**EXERCISE PROMPT**. Nothing but the lines from the one containing "How do I perform: Click" to the final line of the entries should appear, copied exactly and without pictures.

**SOURCE DATA**.
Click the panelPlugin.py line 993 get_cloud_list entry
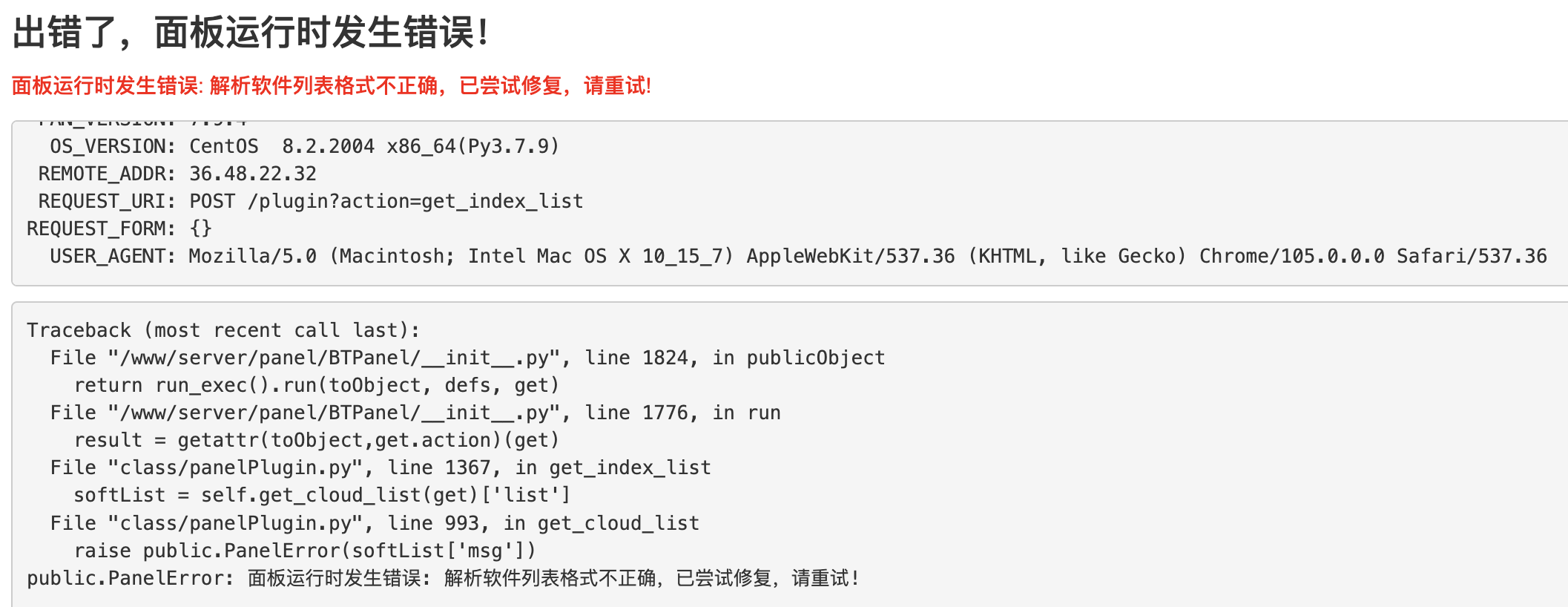tap(375, 523)
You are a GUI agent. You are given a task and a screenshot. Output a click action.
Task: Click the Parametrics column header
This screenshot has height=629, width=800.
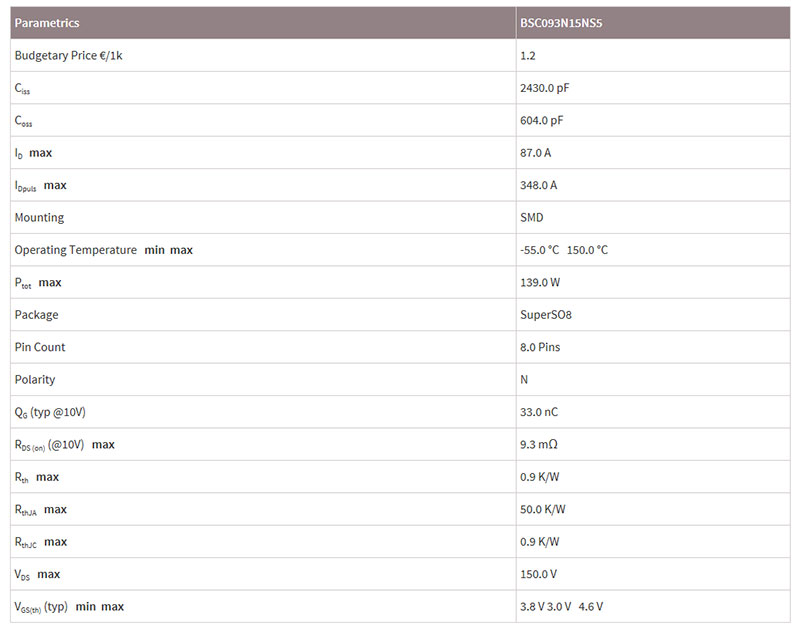click(47, 23)
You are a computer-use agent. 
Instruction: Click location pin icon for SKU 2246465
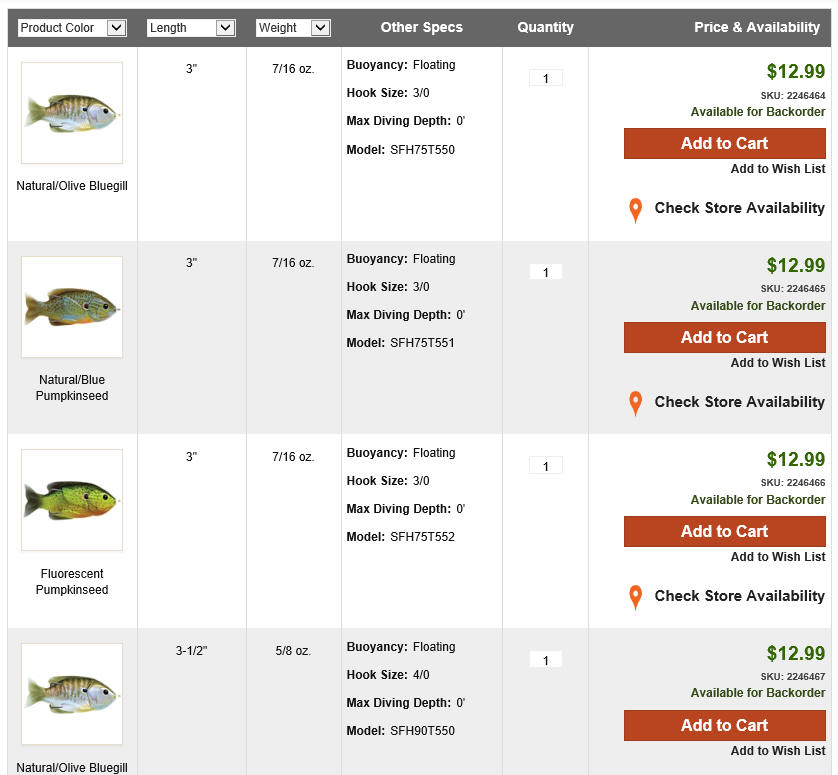click(x=635, y=404)
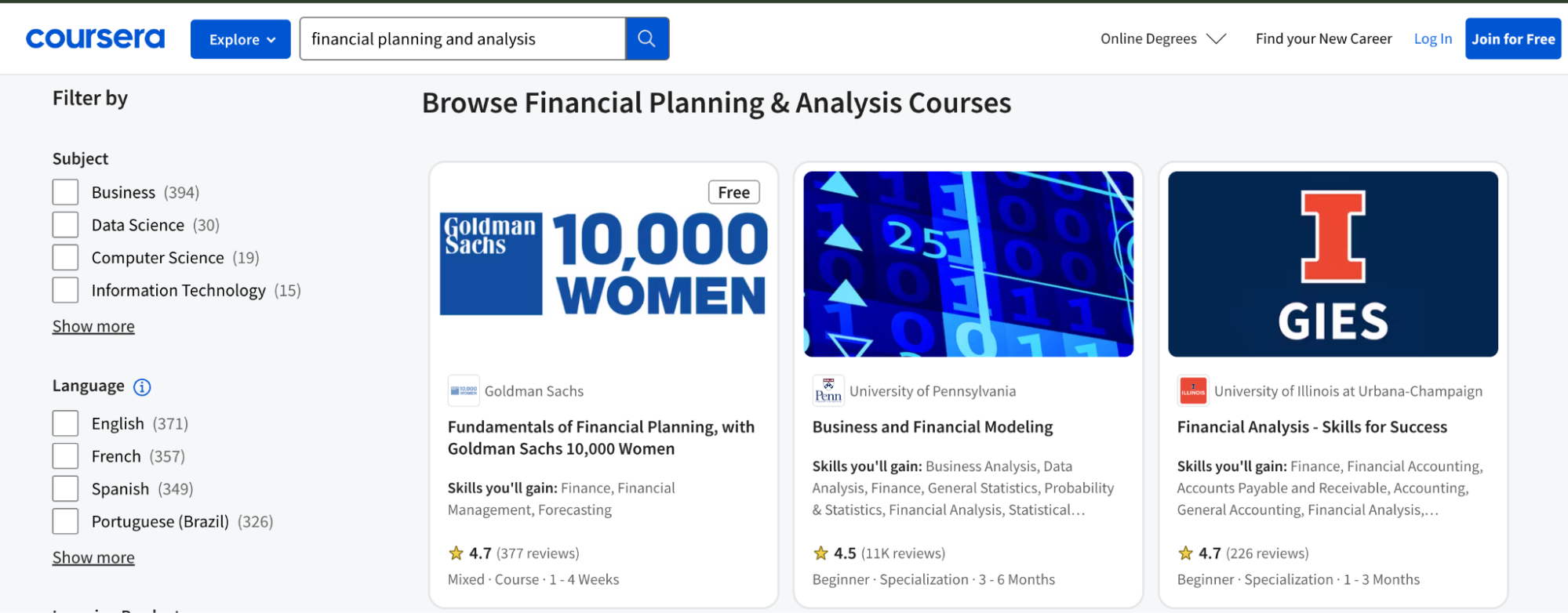Click Find your New Career
Viewport: 1568px width, 613px height.
click(x=1323, y=38)
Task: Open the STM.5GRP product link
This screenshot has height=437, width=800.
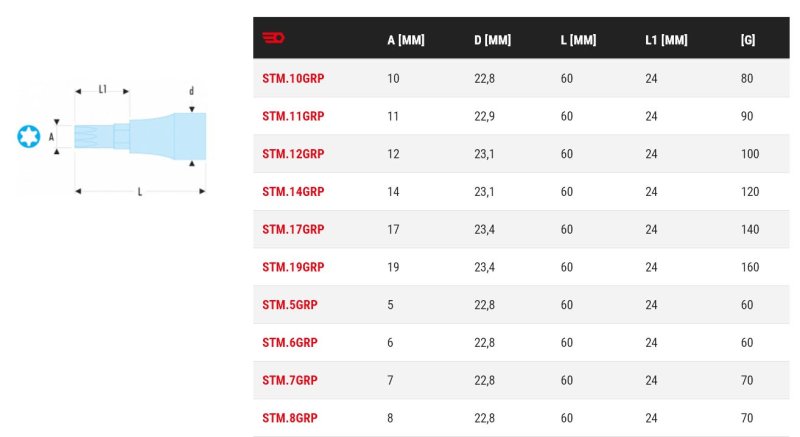Action: coord(290,305)
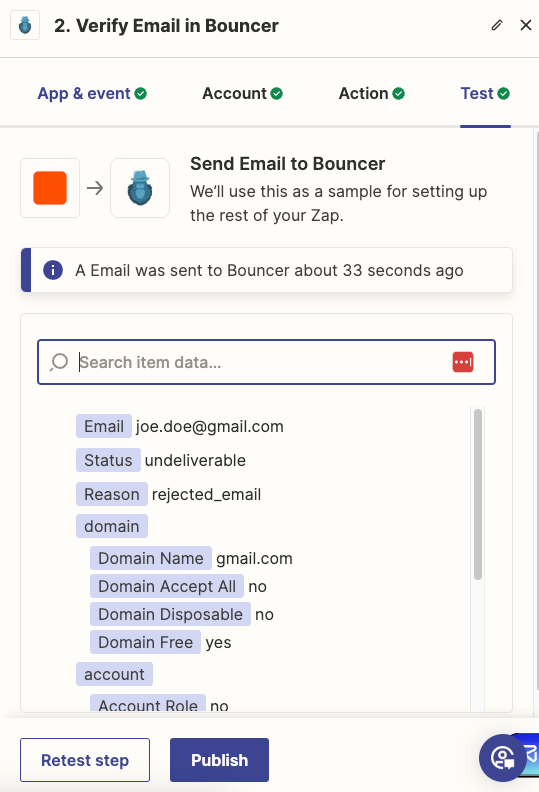Open the Account tab
This screenshot has width=539, height=792.
click(242, 93)
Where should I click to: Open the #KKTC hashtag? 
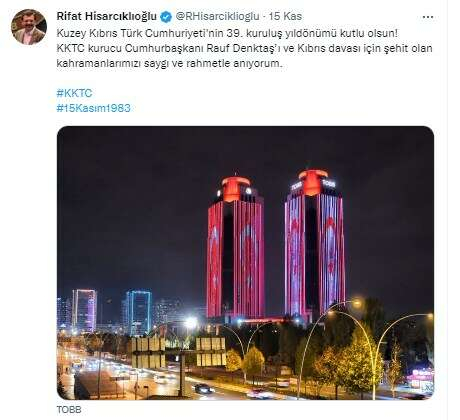point(74,93)
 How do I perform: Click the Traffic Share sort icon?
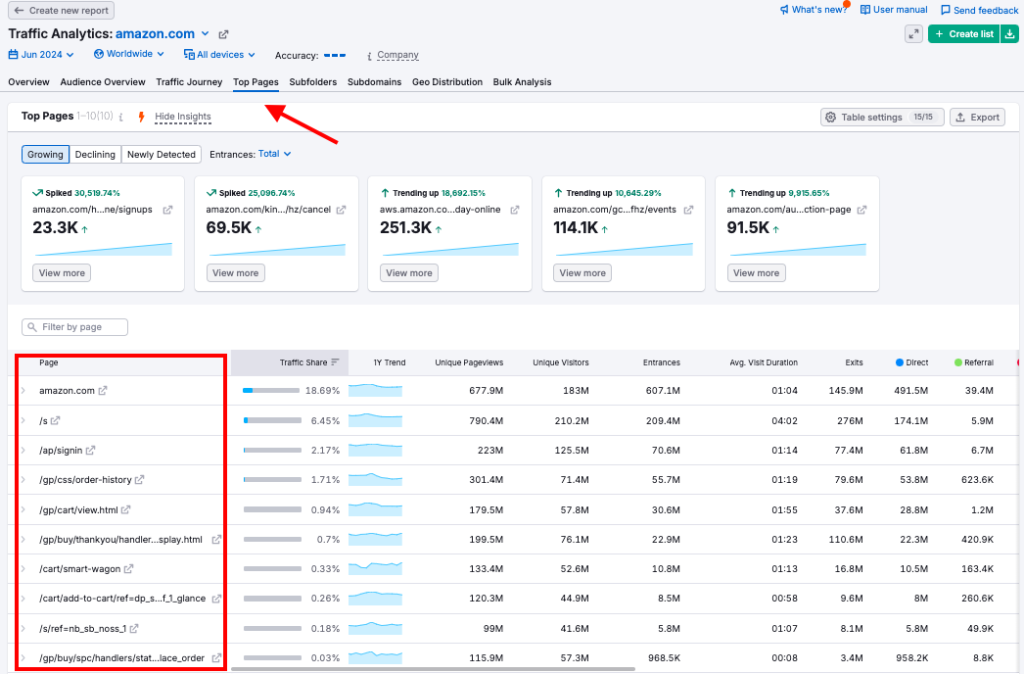click(335, 362)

**ANSWER FOR THIS EXERCISE**.
 How do I perform: Click the Traffic Share sort icon?
click(335, 362)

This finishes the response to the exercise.